All of the show pigs were killed in the fire.
The fire that heavily damaged the FFA barn in Wagoner is obviously devastating for the students who lost those animals, but they're also seeing there can be good that comes from something so bad.
It didn't take long to put out the fire at Wagoner's FFA barn Wednesday, but it had burned long enough to kill all of the students' show pigs.
"The amount of flames that was rolling out of it, we didn't think there was much hope," Wagoner Fire Department Chief Kelly Grooms said.
Grooms said the fire likely started when a pig knocked over a heat lamp, igniting wood shavings.
"They really didn't have anywhere to go," he said. "And a lot of times, they'll run back towards the fire."
None of the students wanted to talk about losing their animals, but their teacher says it's a tough loss.
"You could tell the next day they were kind of down in the dumps," David Baker, the vocational agriculture teacher said.
Eight animals were killed, but when word of the fire spread across the state, Oklahomans stepped up to donate animals to the students.
They've had more than three times as many offers of free show pigs than they need.

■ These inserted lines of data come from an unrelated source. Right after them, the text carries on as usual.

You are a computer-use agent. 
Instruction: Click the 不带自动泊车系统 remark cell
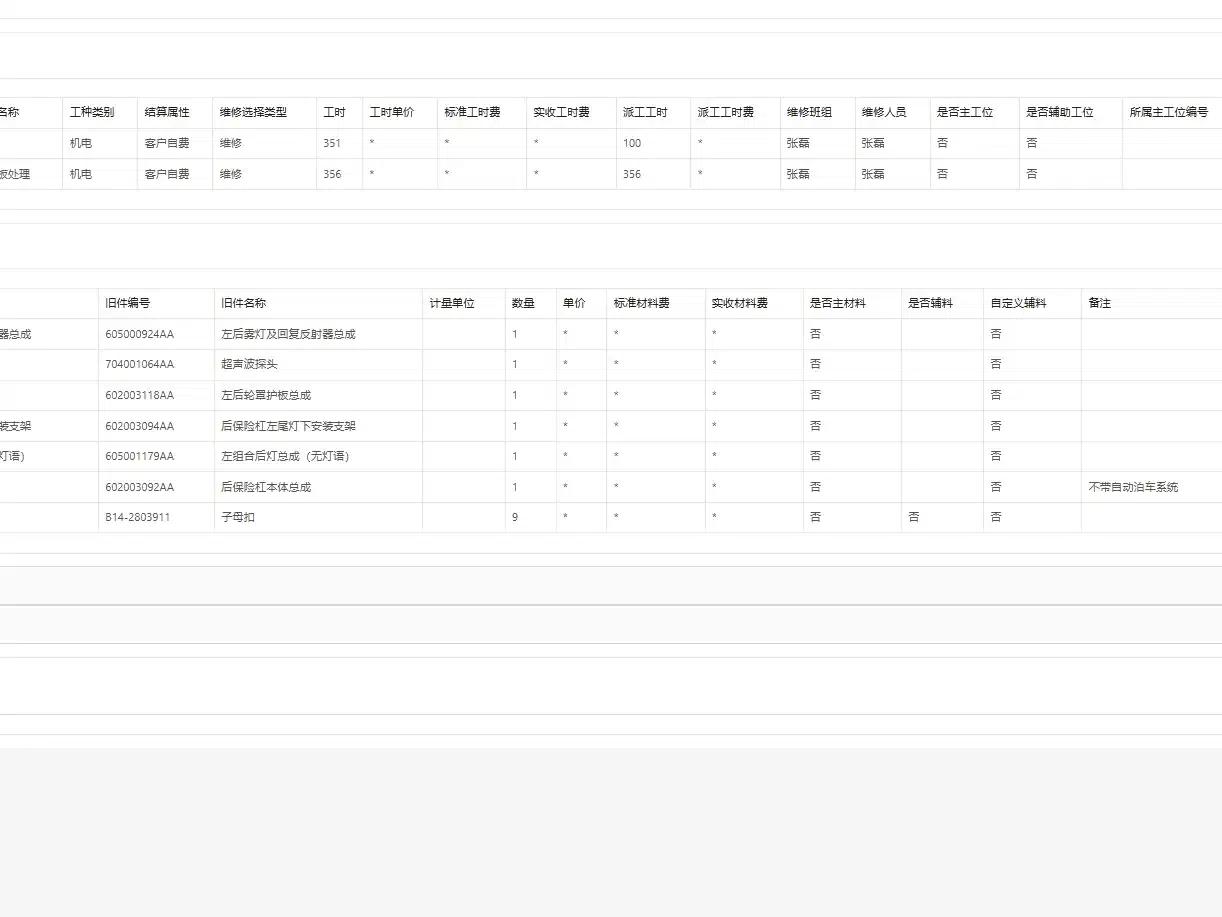tap(1133, 487)
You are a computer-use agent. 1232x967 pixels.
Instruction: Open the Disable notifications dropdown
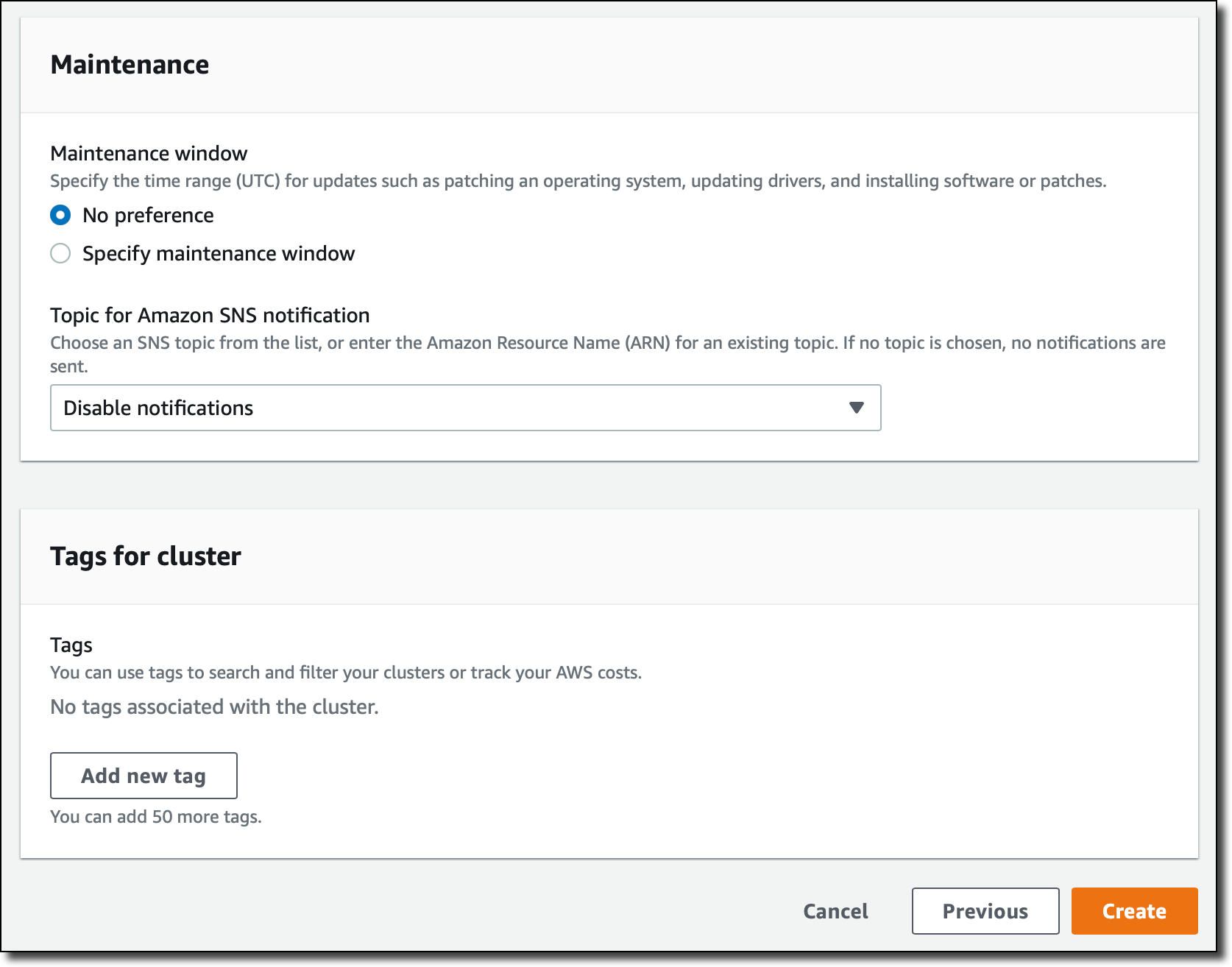click(465, 408)
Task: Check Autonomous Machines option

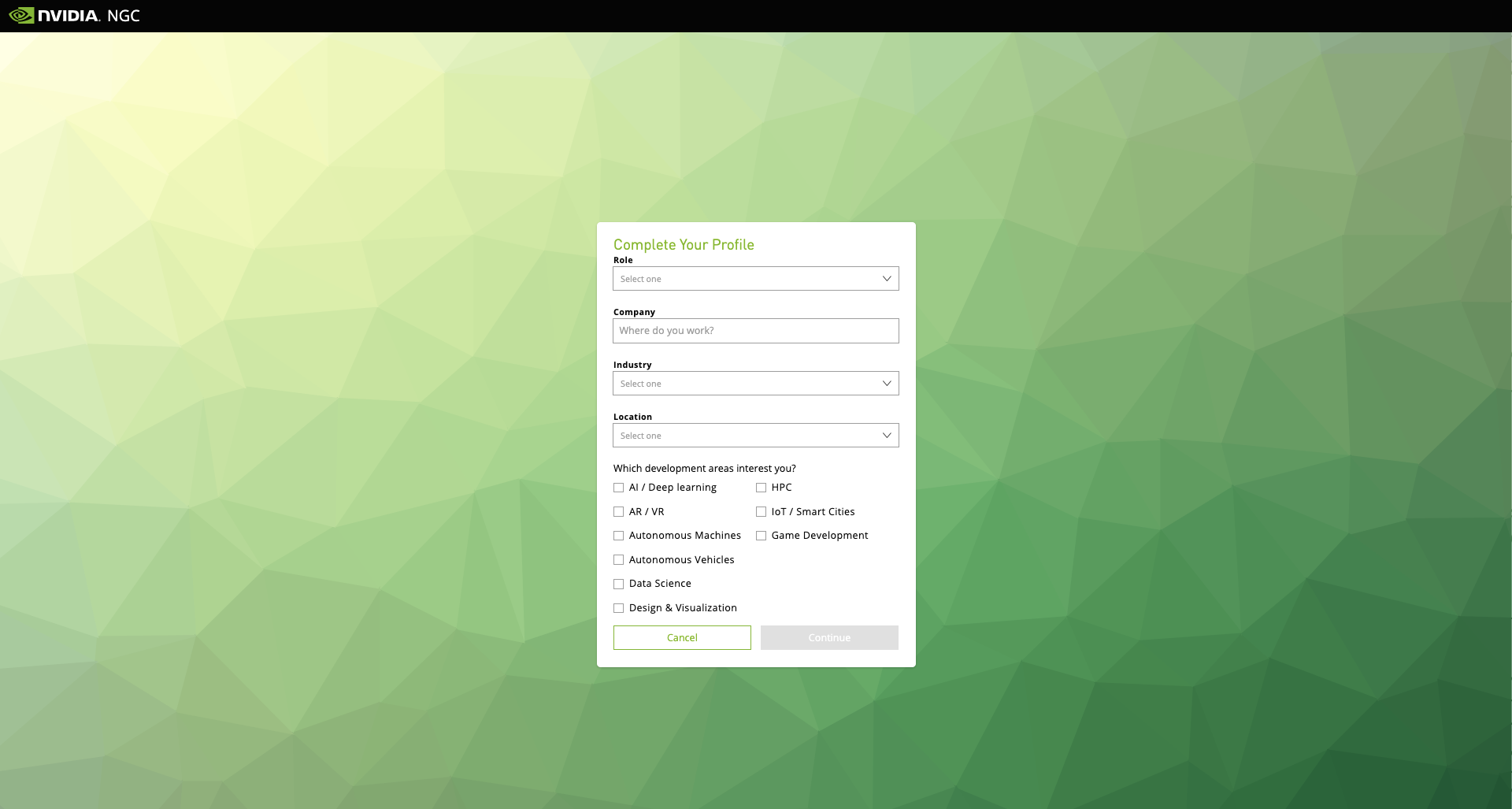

"It touches you all the way down, I mean, you just thank God every day you live in a place like Oklahoma," Baker said.
The plywood and wiring are burned, and sheet metal is warped, but the structural supports are OK.
Wagoner's superintendent said they'll rebuild and improve the barn.
"The new barn we're going to go with, we're going to enclose it, and we're going to have it climate controlled where we don't have to worry about this," Wagoner Superintendent of Schools Monte Thompson said.
Plans are already in the works, but most importantly, the students who've spent so much time caring for their animals, will be able to show this season, thanks to the generosity of fellow Oklahomans.
"I'm an Oklahoman, and I mean I'm proud of it," Baker said.
Once they're past the sadness and shock over the fire and the loss of their show animals, school leaders hope the FFA students learn a life lesson about kindness and generosity, one they pay forward in the future.